The response should include multiple parameters, including browser and device details if everything is correct. For our purposes, we only need to focus on two parameters:

  1. visitorID: The ID of the visitor you just passed.
  2. incognito: A true or false value that shows whether a visitor uses incognito mode. If the user is in Incognito mode, its value will be true, otherwise false.

Finally, to see the “answer,” add the following in the HTML:

<div id="answer"></div>

Now, you’re ready to detect whether visitors are using Incognito mode or not.

Let’s test this on different major browsers.

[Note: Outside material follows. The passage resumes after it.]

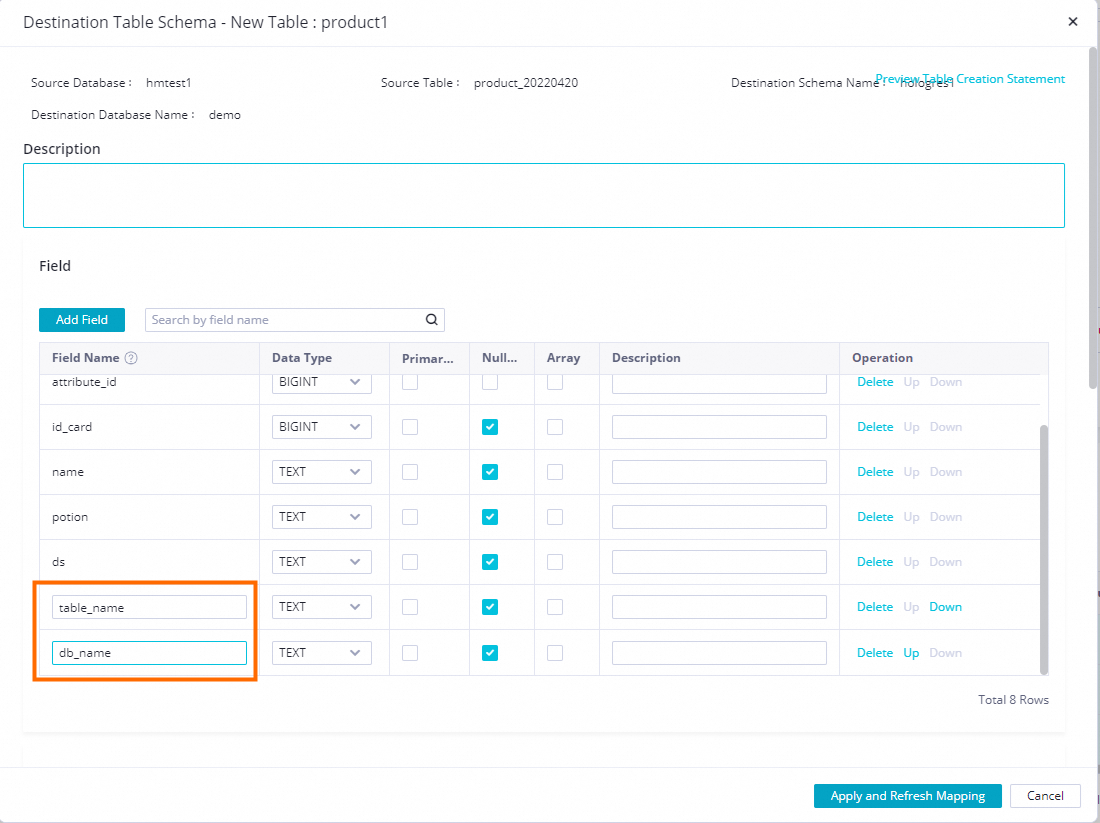Click the Search by field name box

Also, you can test using the live version deployed here.

Testing on Chrome

Using Chrome 89, Fingerprint was able to detect when not using Incognito:

Testing on Chrome without Incognito - Method 5

And when using it:

Testing on Chrome with Incognito - Method 5

Testing on Firefox

Using Firefox 88, Fingerprint was able to detect when not using Incognito:

Testing on Firefox without Incognito - Method 5

And when using it:

Testing on Firefox with Incognito - Method 5

Testing on Edge

Using Edge 90, Fingerprint was able to detect when not using Incognito:

Testing on Edge without Incognito - Method 5

And when using it:

Testing on Edge with Incognito - Method 5

Testing on Opera

Using Opera 76, Fingerprint was able to detect when not using Incognito:

Testing on Opera without Incognito - Method 5

And when using it:

Testing on Opera with Incognito - Method 5

Testing on Safari

Using Safari 14 on iOS, Fingerprint was able to detect when not using Incognito:

Testing on Safari without Incognito - Method 5

And when using it:

Testing on Safari with Incognito - Method 5

Browser Support

Fingerprint supports the following browser versions:

  • Internet Explorer 11
  • Edge 93+
  • Chrome 49+
  • Firefox 52+
  • Desktop Safari 12.1+
  • Mobile Safari 10.3+
  • Samsung Internet 14.1+
  • Android Browser 4.4+
  • Brave all versions

For an up-to-date list of currently supported versions, visit this link.

Some old browsers like IE11 and Android Browser 4.1 will need a Promise polyfill before using it.

Comparing This Method to Previous Ones

Using Fingerprint is a better solution than previous methods. First, setting up Fingerprint and adding the code to your website is a five-minute process. It’s straightforward and does not rely on “quirks” or different methods based on which browser the user might be using.

Second, Fingerprint is the only method capable of detecting Incognito mode on all major browsers. All the other techniques detect Incognito mode only on some browsers, and most are outdated and don’t work anymore.

Not only is Fingerprint easy to integrate, but you can use it in different ways. For example, you used the CDN method above, but you can also install it with NPM or use it with RequireJS. This makes it a flexible solution for whatever kind of architecture you have for your project.

Conclusion

In recent years, browsers have been making it harder to detect Incognito mode, making it a perpetual task to ensure your website’s detection methods are up to date and can still detect a visitor’s identity. Unfortunately, it will only continue to become harder to find a method that accurately detects the visitor.

Fingerprint is the optimal solution to keep businesses safe from visitors using Incognito mode to access limited content.